The accelerated failure time model (AFT) can be expressed as:

$S_{1}(t) = S_{0}(\frac{t}{\gamma})$ where $S_{0}$ is a specified baseline survival distribution and $\frac{1}{\gamma}$ is the accelerant/decelerant.
The probability of survival in group 1 ($S_{1}$) at time t is the same as the probability of survival in the baseline group ($S_{0}$) at time $\frac{t}{\gamma}$. So the baseline group is considered to age $\gamma$ as fast as group 1. $\gamma$ is modeled using the exponent of a linear combination of features ($\gamma(x)=\exp\{\theta\cdot X\}$).

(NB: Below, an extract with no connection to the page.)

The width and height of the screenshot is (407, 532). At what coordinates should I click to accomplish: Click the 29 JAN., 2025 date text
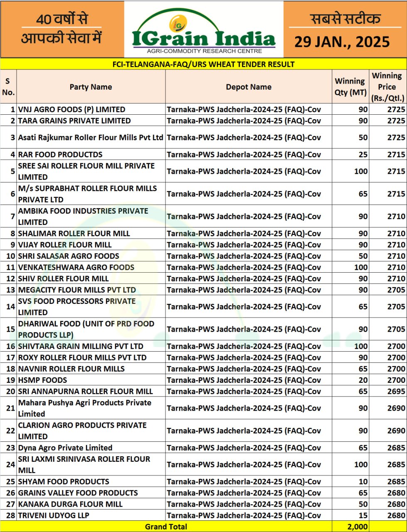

So $S_{1}(t) = S_{0}\left(\frac{t}{\exp\{\theta\cdot X\}}\right)$

references: 7.3.1 Accelerated Life Models, Lecture eighteen: The accelerated Failure
Time (AFT) Model
, lifelines:Accelerated failure time models

The accelerated failure time model (AFT) can also be expressed as a linear function of log time (log linear regression):

$\log(T) = (\theta\cdot X) + \sigma\epsilon$ where $\epsilon$ is a specified distribution of the error and $\sigma$ is a scale factor

references:Accelerated Failure Time Models pg.15, Survival Analysis with Accelerated Failure Time

What is the mathematical relationship between the two above expressions of the accelerated failure time model? From $\log(T) = (\theta\cdot X) + \sigma\epsilon$ how do you get $S_{1}(t) = S_{0}(\frac{t}{\gamma})$ or vice versa?

Best Answer

This adapts the very useful and concise course notes on parametric survival by Germán Rodríguez, Section 2.2, to your formulation of the accelerated failure time model.

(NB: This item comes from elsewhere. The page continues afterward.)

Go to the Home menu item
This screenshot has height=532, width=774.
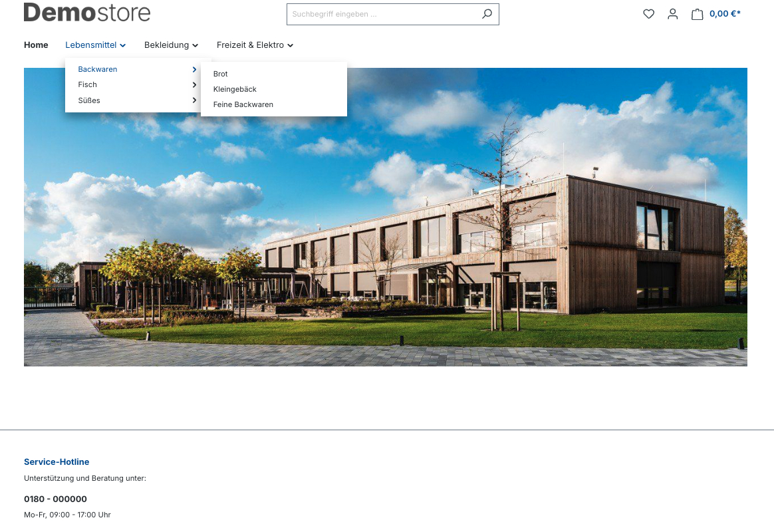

In your form, $\log(T) = (\theta\cdot X) + \sigma\epsilon$, the baseline survival curve, the probability that an individual survives beyond time $t$ at the reference levels of covariates (that is, with $\theta\cdot X=0$) is:

$$ S_0(t) = \Pr\{T_0 > t\}= \Pr\{\epsilon>\log(t)/\sigma \},$$

where the baseline time scale is defined with respect to the random term, $T_0= \exp\{\sigma \epsilon \}$. For a set of non-baseline covariate values $x$, the corresponding random variable $T$ is thus distributed as $T_0 e^{\theta\cdot X}$. The corresponding survival curve conditional on those covariate values is:

$$S(t, x) = \Pr\{T >t|x \} =\Pr\{T_o e^{\theta\cdot X} >t \}=\Pr\{T_0 > t e^{-\theta\cdot X} \} = S_0(t e^{-\theta\cdot X}),$$

illustrating the effective time compression or expansion by a factor of $e^{-\theta\cdot X}$ as a function of covariate values.